I was at ATL yesterday, departed from 9L (27R), and also used M. One would think DL crews would know the layout at ATL. Typically, crews for international routes with heavies are the best of the best. Chilling.


----------



## PetalumaLoco

I was reading about the 100 mile extension to the trip again this morning in the paper (you know, that flimsy white thing with ink that rubs off on your hands, and finds more use in the bottom of the birdcage... but I digress) and it occurred to me that this wouldn't have happened if I were aboard monitoring progress with my GPS. Oops, that's right, last time I used it on a plane, a very stern attendant told be in no uncertain terms to _*shut it off*_, as it was illegal to receive radio signals on a plane.
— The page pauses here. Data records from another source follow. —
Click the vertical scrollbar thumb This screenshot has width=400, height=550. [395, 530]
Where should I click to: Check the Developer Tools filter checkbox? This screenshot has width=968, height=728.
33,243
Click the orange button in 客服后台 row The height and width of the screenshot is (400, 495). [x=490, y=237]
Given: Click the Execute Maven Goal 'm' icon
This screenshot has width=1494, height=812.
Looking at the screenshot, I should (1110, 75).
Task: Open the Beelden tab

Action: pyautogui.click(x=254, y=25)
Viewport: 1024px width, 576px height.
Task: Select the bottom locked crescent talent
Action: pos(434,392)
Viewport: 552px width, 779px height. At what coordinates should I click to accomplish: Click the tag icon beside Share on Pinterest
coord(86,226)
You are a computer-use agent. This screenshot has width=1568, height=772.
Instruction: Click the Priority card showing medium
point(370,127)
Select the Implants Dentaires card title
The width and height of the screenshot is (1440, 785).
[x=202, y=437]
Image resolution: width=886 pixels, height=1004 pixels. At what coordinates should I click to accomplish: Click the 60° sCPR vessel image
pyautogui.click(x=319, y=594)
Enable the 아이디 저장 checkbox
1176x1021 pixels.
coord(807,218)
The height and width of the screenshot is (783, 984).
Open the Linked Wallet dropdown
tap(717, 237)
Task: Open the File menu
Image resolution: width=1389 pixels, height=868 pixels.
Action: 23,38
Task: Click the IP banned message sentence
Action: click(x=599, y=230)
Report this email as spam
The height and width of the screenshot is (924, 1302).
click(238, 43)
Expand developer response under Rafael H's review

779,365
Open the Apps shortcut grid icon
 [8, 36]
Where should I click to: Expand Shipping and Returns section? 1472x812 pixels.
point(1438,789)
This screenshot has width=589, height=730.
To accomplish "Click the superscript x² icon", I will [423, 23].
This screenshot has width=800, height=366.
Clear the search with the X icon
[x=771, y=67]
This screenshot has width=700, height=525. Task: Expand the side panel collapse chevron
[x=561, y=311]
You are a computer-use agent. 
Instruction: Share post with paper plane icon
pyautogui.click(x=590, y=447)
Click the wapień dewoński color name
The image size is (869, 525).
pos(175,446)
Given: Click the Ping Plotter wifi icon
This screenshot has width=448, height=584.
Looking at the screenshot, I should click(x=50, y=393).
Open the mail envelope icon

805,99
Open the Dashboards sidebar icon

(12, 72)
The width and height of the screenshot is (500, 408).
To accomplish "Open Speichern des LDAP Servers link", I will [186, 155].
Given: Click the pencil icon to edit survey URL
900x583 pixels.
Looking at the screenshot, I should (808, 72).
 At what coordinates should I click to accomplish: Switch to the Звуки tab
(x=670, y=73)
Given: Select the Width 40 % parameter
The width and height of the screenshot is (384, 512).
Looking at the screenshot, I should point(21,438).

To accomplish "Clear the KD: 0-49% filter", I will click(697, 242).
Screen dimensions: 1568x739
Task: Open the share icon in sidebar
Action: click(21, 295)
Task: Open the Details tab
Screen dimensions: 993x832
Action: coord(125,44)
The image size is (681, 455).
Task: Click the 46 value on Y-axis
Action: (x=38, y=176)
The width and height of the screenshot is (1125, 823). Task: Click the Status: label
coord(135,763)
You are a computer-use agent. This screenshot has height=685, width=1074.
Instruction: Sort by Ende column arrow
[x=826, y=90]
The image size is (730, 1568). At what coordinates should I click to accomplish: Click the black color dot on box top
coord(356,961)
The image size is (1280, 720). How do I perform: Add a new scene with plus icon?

I didn't want to argue with her as I had things to do after deplaning besides seeing what the inside of SFO's security facilities looked like. h34r:


----------



## MrFSS

PetalumaLoco said:


> I was reading about the 100 mile extension to the trip again this morning in the paper (you know, that flimsy white thing with ink that rubs off on your hands, and finds more use in the bottom of the birdcage... but I digress) and it occurred to me that this wouldn't have happened if I were aboard monitoring progress with my GPS. Oops, that's right, last time I used it on a plane, a very stern attendant told be in no uncertain terms to _*shut it off*_, as it was illegal to receive radio signals on a plane. I didn't want to argue with her as I had things to do after deplaning besides seeing what the inside of SFO's security facilities looked like. h34r:


I had a flight attendant tell me to stop taking pictures out the window on a flight a few months ago. I wrote the airline and they said she was wrong and they would talk to her. Never heard anything further back from the airline.


----------



## AAARGH!

PetalumaLoco said:


> I was reading about the 100 mile extension to the trip again this morning in the paper (you know, that flimsy white thing with ink that rubs off on your hands, and finds more use in the bottom of the birdcage... but I digress) and it occurred to me that this wouldn't have happened if I were aboard monitoring progress with my GPS. Oops, that's right, last time I used it on a plane, a very stern attendant told be in no uncertain terms to _*shut it off*_, as it was illegal to receive radio signals on a plane. I didn't want to argue with her as I had things to do after deplaning besides seeing what the inside of SFO's security facilities looked like. h34r:


Some airlines (including Southwest I think) let you use the GPS when above 10,000 feet, so long as it does not SEND radio signals. I don't think they can uless they have Bluetooth capabilities. Anyway, the max speed on my GPS is 600 MPH!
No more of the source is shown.